01 April 2021

Lucrative crop

Not the trees.  The needles.
The longleaf pine’s most obvious attribute is its strong, straight timber — perfect for utility poles.

But the reason that longleaf pines are prized around here: their needles.

The dropped needles are in such demand that a lucrative business has grown up around raking, baling and selling them to landscapers and homeowners as mulch. Three varieties of pine needles are farmed, but the discarded debris of a longleaf pine is the most sought-after — and fetches the best price — because of its unusual length and high resin content, making it an attractive, water-retaining ground cover for gardens....

He could get $4,000 an acre for clear-cutting his mature longleaf pines for timber. Or, he said, he could earn $1,200 an acre collecting pine needles from the same trees — every year... His workers are paid by the bale. It’s tough, seasonal work. But they can earn $900 a week, Wilson said. He recalled one notably efficient worker who pulled in $1,400 a week.

1 comment:

  1. I grew up in NC in the 80s and pine needle mulch was pretty much the norm, far more common than any other kind. Now, living on the west coast, I'd completely forgotten about it!

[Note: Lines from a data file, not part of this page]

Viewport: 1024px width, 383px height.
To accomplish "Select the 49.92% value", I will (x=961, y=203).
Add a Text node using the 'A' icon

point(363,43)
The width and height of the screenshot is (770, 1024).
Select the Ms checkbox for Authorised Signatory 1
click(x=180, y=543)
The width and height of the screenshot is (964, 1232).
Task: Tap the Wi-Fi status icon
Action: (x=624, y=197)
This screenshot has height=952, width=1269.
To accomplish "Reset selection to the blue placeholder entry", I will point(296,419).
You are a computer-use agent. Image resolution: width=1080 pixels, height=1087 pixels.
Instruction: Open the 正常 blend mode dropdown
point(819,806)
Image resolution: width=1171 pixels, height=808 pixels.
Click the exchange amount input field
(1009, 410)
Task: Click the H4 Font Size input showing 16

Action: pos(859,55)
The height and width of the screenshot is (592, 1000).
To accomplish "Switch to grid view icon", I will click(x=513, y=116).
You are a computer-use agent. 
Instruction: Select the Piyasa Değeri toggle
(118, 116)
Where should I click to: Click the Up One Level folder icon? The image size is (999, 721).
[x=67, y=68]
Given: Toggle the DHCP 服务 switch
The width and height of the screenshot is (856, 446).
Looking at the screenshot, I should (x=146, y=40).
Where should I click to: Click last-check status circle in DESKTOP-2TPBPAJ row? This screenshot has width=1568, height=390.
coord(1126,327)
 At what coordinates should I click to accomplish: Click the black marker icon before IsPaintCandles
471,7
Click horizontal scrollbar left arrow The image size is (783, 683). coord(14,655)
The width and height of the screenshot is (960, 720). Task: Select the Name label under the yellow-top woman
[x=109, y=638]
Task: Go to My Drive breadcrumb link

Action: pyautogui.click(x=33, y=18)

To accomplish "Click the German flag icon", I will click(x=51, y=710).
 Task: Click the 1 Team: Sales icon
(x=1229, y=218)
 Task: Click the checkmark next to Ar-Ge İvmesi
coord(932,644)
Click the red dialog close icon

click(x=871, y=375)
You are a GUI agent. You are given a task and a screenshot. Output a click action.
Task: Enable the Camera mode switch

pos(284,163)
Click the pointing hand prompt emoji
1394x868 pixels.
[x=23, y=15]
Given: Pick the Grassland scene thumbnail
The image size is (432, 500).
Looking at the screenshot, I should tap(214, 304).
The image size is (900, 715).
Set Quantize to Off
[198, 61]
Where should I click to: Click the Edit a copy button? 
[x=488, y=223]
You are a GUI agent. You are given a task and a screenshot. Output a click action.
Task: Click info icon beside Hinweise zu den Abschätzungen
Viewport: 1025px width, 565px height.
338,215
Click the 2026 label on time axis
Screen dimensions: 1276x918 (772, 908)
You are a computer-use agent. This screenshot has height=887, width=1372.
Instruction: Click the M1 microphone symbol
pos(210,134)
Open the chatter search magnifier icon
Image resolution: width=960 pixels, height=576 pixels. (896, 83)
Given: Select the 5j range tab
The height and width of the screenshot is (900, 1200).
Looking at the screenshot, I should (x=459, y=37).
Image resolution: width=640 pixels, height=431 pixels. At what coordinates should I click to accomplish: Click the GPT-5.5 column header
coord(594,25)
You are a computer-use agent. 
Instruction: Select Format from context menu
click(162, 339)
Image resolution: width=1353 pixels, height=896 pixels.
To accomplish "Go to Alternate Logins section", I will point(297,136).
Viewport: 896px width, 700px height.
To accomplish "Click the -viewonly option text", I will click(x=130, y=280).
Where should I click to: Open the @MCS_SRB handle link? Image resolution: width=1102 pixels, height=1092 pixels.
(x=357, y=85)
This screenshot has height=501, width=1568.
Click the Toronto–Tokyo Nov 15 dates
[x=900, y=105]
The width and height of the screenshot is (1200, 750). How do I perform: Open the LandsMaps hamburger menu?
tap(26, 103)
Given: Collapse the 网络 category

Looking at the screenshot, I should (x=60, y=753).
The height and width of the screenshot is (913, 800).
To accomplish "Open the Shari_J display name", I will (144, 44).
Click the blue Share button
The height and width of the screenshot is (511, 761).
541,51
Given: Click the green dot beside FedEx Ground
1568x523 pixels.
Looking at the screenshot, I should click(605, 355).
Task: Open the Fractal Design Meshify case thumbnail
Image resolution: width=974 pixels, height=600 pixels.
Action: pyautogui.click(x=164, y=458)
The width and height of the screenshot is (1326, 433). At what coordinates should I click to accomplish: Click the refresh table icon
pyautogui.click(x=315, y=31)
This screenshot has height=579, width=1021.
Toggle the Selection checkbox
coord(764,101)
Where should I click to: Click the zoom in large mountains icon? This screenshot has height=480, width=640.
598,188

    Pine needle mulch is great. It's cheap, it's really easy to haul and spread out, and when the needles fall off the trees it just blends right in. Downside is that it's somewhat unruly and won't fall flat right away, so your planter bed will look kind of pillowy at first.

    I don't miss the pines, though. They're always first to go during heavy winds or ice, as they have very shallow root systems, and their abundant sap makes cutting them up a hassle and burning them a very smoky, very sticky affair.